Stored data
====================
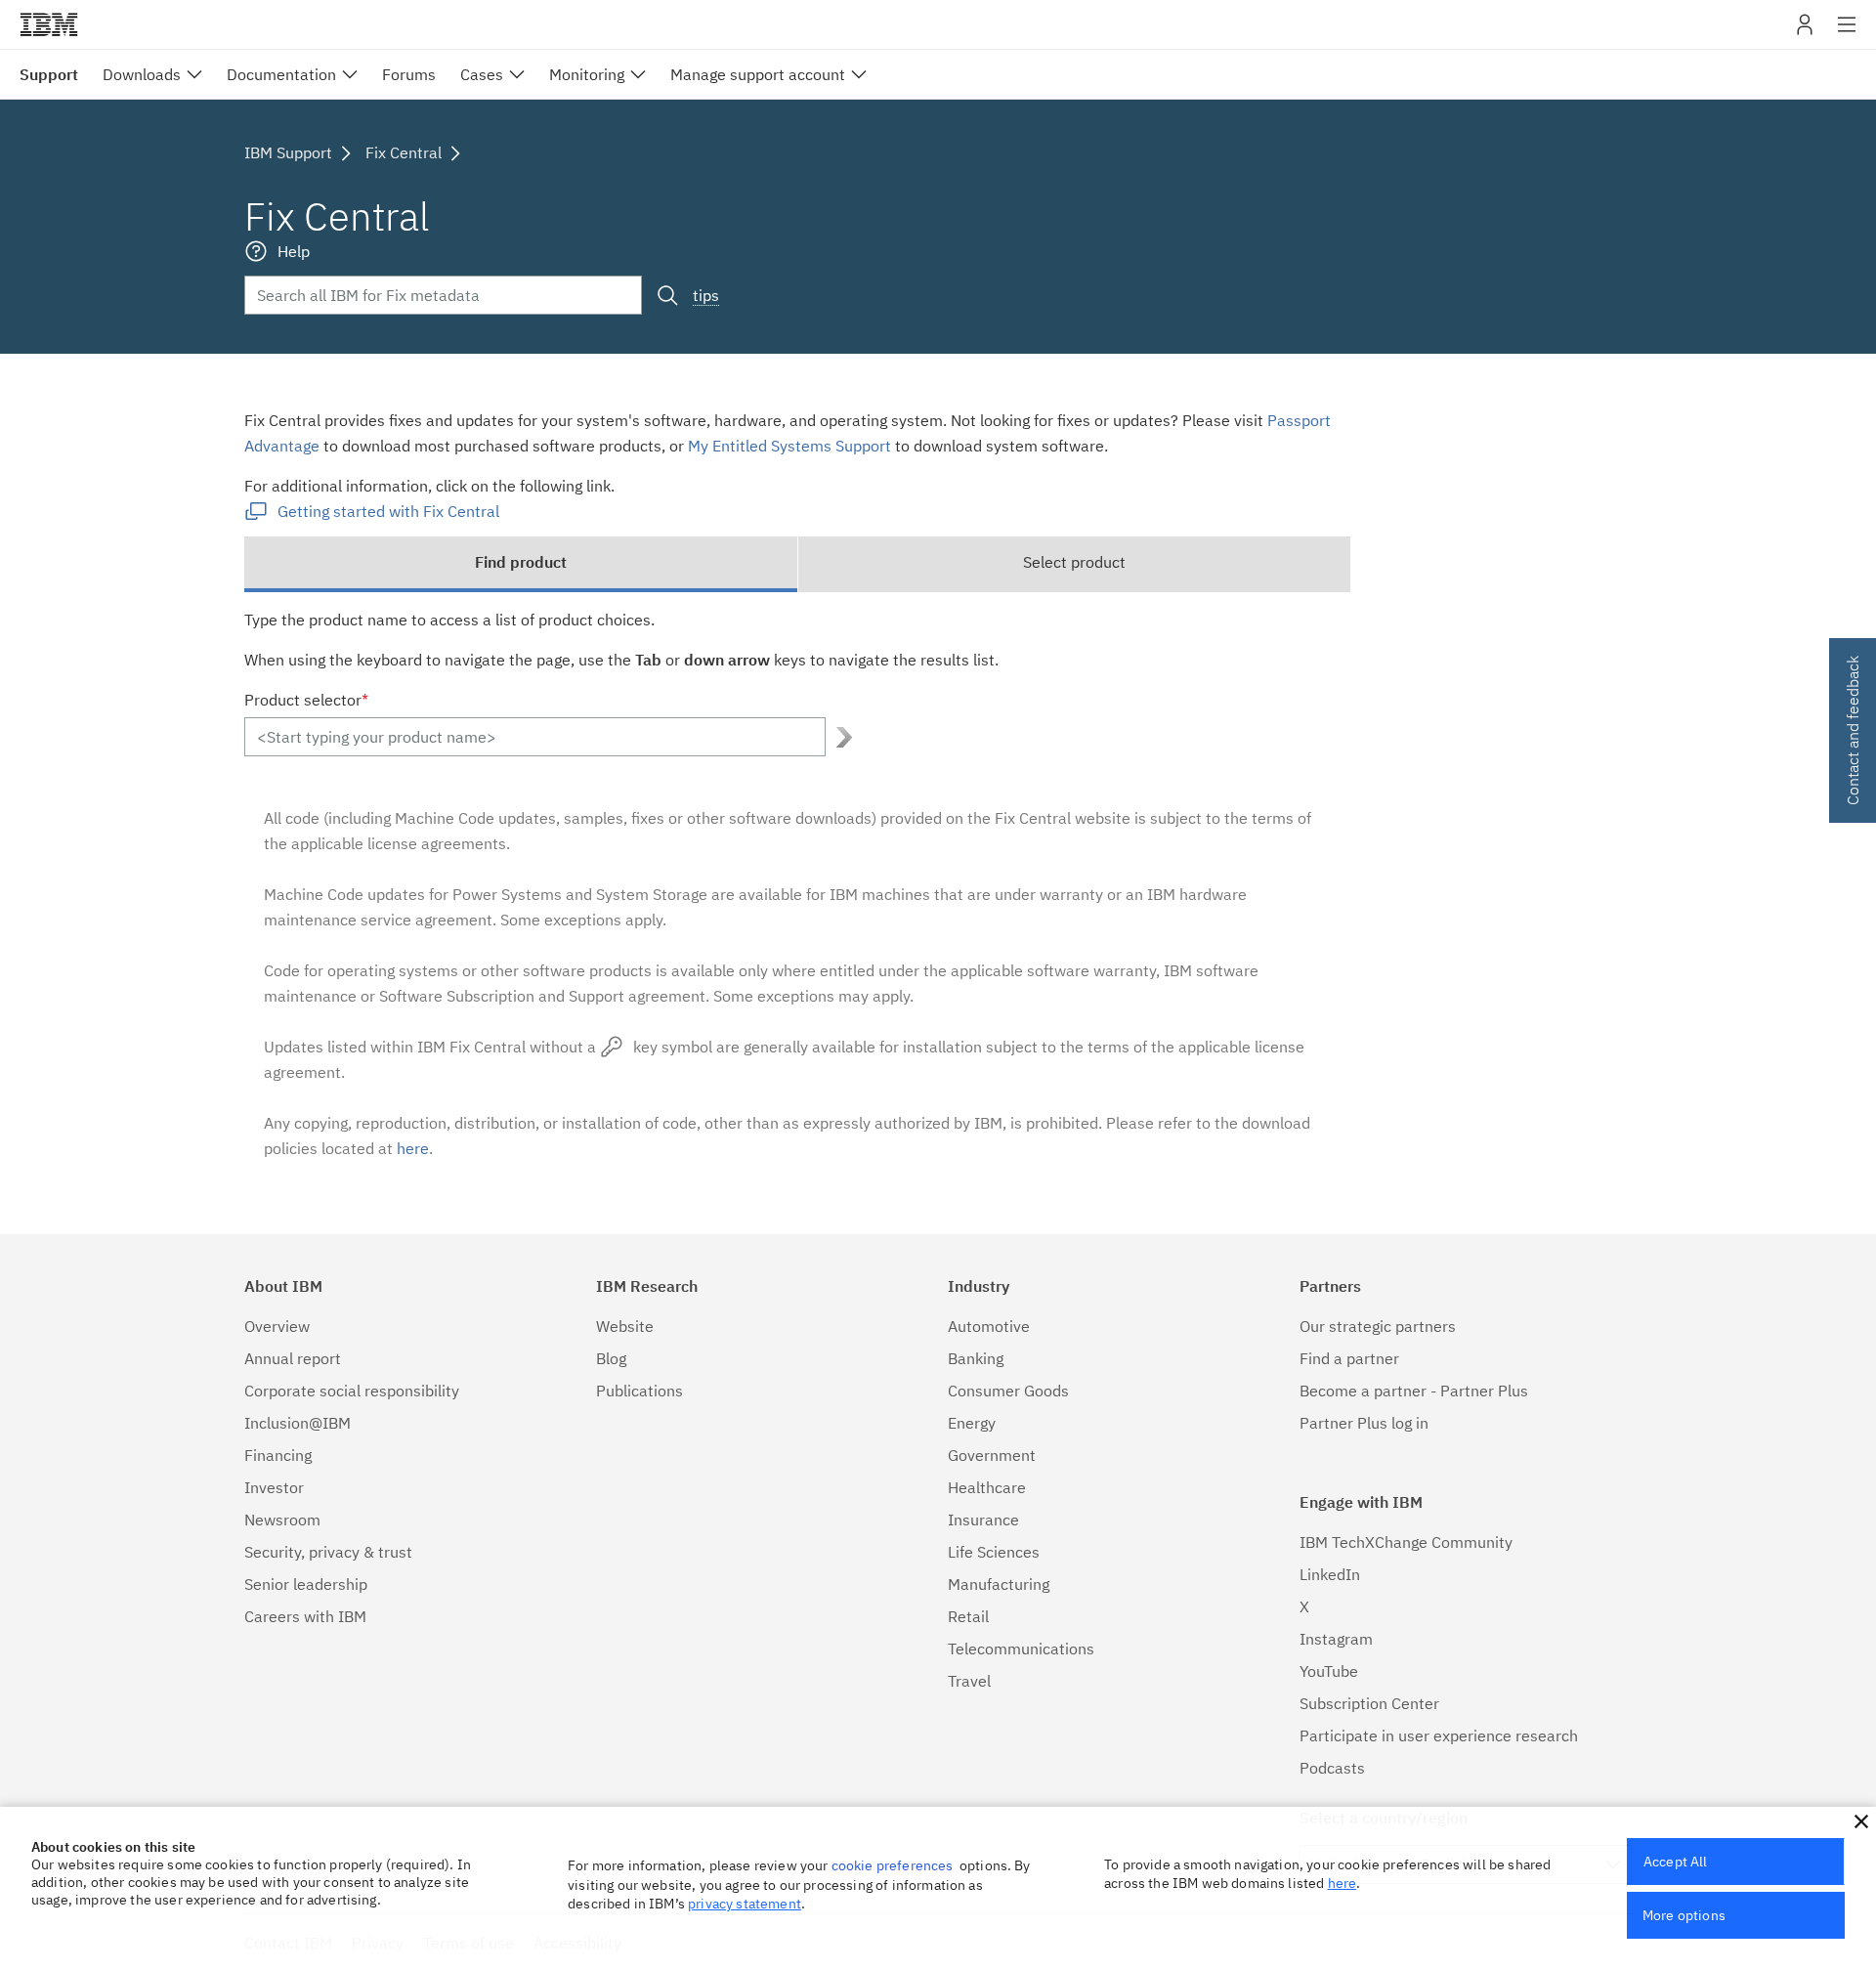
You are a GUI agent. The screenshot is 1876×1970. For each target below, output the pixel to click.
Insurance (983, 1519)
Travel (969, 1681)
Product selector (306, 699)
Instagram (1336, 1639)
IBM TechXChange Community (1406, 1542)
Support (49, 74)
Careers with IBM (305, 1616)
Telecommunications (1021, 1648)
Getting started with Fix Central (388, 511)
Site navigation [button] (1847, 34)
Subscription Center (1369, 1703)
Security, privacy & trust (328, 1552)
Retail (968, 1616)
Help (293, 251)
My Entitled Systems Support (789, 445)
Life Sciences (994, 1552)
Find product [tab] (521, 562)
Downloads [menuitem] (142, 74)
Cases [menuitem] (481, 74)
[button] (1861, 1821)
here (413, 1148)
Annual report (292, 1358)
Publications (639, 1390)
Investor (274, 1487)
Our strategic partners (1378, 1326)
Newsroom (282, 1519)
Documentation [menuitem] (281, 74)
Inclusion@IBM (297, 1423)
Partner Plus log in (1364, 1423)
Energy (972, 1423)
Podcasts (1332, 1767)
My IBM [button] (1804, 32)
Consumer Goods (1008, 1390)
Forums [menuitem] (409, 74)
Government (992, 1455)
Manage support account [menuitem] (757, 74)
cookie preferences (892, 1865)
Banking (975, 1358)
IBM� (49, 24)
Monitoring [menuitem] (586, 74)
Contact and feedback (1852, 730)
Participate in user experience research (1439, 1735)
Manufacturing (998, 1584)
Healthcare (987, 1487)
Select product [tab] (1074, 562)
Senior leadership (305, 1584)
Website (625, 1326)
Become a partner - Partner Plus (1414, 1390)
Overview (277, 1326)
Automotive (989, 1326)
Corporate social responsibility (351, 1390)
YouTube (1329, 1671)
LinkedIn (1330, 1574)
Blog (611, 1358)
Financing (278, 1455)
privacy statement (744, 1903)
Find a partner (1349, 1358)
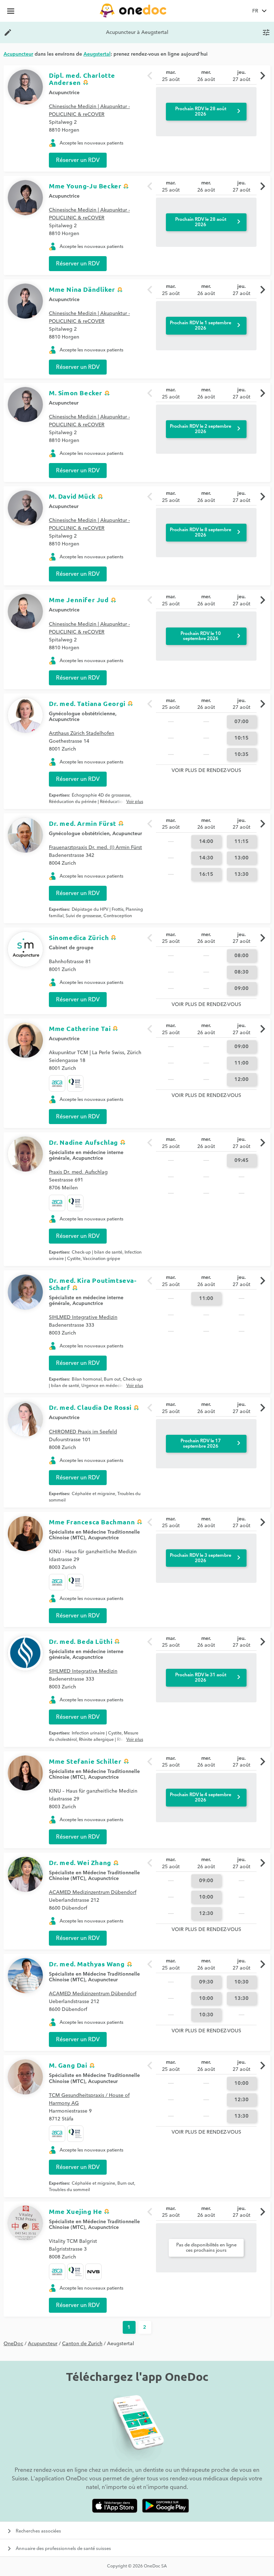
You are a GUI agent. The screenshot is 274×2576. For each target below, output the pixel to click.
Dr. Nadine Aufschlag (83, 1142)
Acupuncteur (63, 403)
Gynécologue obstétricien (79, 833)
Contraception (117, 916)
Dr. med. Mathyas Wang (87, 1964)
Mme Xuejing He (75, 2211)
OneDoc (13, 2343)
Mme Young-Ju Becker (85, 186)
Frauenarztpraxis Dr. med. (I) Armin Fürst (95, 847)
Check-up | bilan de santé (97, 1252)
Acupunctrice (64, 92)
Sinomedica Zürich (79, 937)
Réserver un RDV (78, 160)
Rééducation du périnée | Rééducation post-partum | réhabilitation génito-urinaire (92, 805)
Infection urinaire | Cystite (97, 1733)
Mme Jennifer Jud (79, 599)
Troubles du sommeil (69, 2190)
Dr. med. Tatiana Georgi (87, 703)
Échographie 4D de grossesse (101, 795)
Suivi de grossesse (83, 916)
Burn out (112, 1379)
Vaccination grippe (101, 1258)
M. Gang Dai (68, 2065)
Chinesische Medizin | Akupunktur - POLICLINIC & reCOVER (89, 110)
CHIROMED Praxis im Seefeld (83, 1432)
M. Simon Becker (75, 392)
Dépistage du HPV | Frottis (97, 909)
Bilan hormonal (87, 1379)
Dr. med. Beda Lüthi (80, 1641)
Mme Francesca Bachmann (92, 1522)
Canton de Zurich (82, 2343)
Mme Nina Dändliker (82, 289)
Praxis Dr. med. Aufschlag (78, 1172)
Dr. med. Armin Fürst (82, 823)
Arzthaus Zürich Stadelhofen (81, 733)
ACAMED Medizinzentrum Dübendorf (92, 1892)
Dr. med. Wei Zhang (80, 1862)
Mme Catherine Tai (80, 1028)
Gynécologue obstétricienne (82, 714)
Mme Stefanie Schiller (85, 1761)
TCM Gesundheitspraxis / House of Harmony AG (89, 2099)
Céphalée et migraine (93, 1494)
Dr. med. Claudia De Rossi (90, 1407)
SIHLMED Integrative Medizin (83, 1317)
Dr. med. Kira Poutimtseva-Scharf (93, 1283)
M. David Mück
====================
→ DIRECTIONS FOR THIS TASK
Would you output each entry exactly and leave the pictures behind?

→ RESULT OF THE EXERCISE
You are a GUI agent. The screenshot is 1876×1970. For each target below, output the pixel to click.
Insurance (983, 1519)
Travel (969, 1681)
Product selector (306, 699)
Instagram (1336, 1639)
IBM TechXChange Community (1406, 1542)
Support (49, 74)
Careers with IBM (305, 1616)
Telecommunications (1021, 1648)
Getting started with Fix Central (388, 511)
Site navigation [button] (1847, 34)
Subscription Center (1369, 1703)
Security, privacy & trust (328, 1552)
Retail (968, 1616)
Help (293, 251)
My Entitled Systems Support (789, 445)
Life Sciences (994, 1552)
Find product [tab] (521, 562)
Downloads [menuitem] (142, 74)
Cases [menuitem] (481, 74)
[button] (1861, 1821)
here (413, 1148)
Annual report (292, 1358)
Publications (639, 1390)
Investor (274, 1487)
Our strategic partners (1378, 1326)
Newsroom (282, 1519)
Documentation [menuitem] (281, 74)
Inclusion@IBM (297, 1423)
Partner Plus log in (1364, 1423)
Energy (972, 1423)
Podcasts (1332, 1767)
My IBM [button] (1804, 32)
Consumer Goods (1008, 1390)
Forums [menuitem] (409, 74)
Government (992, 1455)
Manage support account [menuitem] (757, 74)
cookie preferences (892, 1865)
Banking (975, 1358)
IBM� (49, 24)
Monitoring [menuitem] (586, 74)
Contact and feedback (1852, 730)
Participate in user experience research (1439, 1735)
Manufacturing (998, 1584)
Healthcare (987, 1487)
Select product [tab] (1074, 562)
Senior leadership (305, 1584)
Website (625, 1326)
Become a partner - Partner Plus (1414, 1390)
Overview (277, 1326)
Automotive (989, 1326)
Corporate social responsibility (351, 1390)
YouTube (1329, 1671)
LinkedIn (1330, 1574)
Blog (611, 1358)
Financing (278, 1455)
privacy statement (744, 1903)
Find a partner (1349, 1358)
You are a GUI agent. The screenshot is 274×2576. For each target below, output the pixel to click.
Dr. Nadine Aufschlag (83, 1142)
Acupuncteur (63, 403)
Gynécologue obstétricien (79, 833)
Contraception (117, 916)
Dr. med. Mathyas Wang (87, 1964)
Mme Xuejing He (75, 2211)
OneDoc (13, 2343)
Mme Young-Ju Becker (85, 186)
Frauenarztpraxis Dr. med. (I) Armin Fürst (95, 847)
Check-up | bilan de santé (97, 1252)
Acupunctrice (64, 92)
Sinomedica Zürich (79, 937)
Réserver un RDV (78, 160)
Rééducation du périnée | Rééducation post-partum | réhabilitation génito-urinaire (92, 805)
Infection urinaire | Cystite (97, 1733)
Mme Jennifer Jud (79, 599)
Troubles du sommeil (69, 2190)
Dr. med. Tatiana Georgi (87, 703)
Échographie 4D de grossesse (101, 795)
Suivi de grossesse (83, 916)
Burn out (112, 1379)
Vaccination grippe (101, 1258)
M. Gang Dai (68, 2065)
Chinesische Medizin | Akupunktur - POLICLINIC & reCOVER (89, 110)
CHIROMED Praxis im Seefeld (83, 1432)
M. Simon Becker (75, 392)
Dépistage du HPV | Frottis (97, 909)
Bilan hormonal (87, 1379)
Dr. med. Beda Lüthi (80, 1641)
Mme Francesca Bachmann (92, 1522)
Canton de Zurich (82, 2343)
Mme Nina Dändliker (82, 289)
Praxis Dr. med. Aufschlag (78, 1172)
Dr. med. Armin Fürst (82, 823)
Arzthaus Zürich Stadelhofen (81, 733)
ACAMED Medizinzentrum Dübendorf (92, 1892)
Dr. med. Wei Zhang (80, 1862)
Mme Catherine Tai (80, 1028)
Gynécologue obstétricienne (82, 714)
Mme Stefanie Schiller (85, 1761)
TCM Gesundheitspraxis / House of Harmony AG (89, 2099)
Céphalée et migraine (93, 1494)
Dr. med. Claudia De Rossi (90, 1407)
SIHLMED Integrative Medizin (83, 1317)
Dr. med. Kira Poutimtseva-Scharf (93, 1283)
M. David Mück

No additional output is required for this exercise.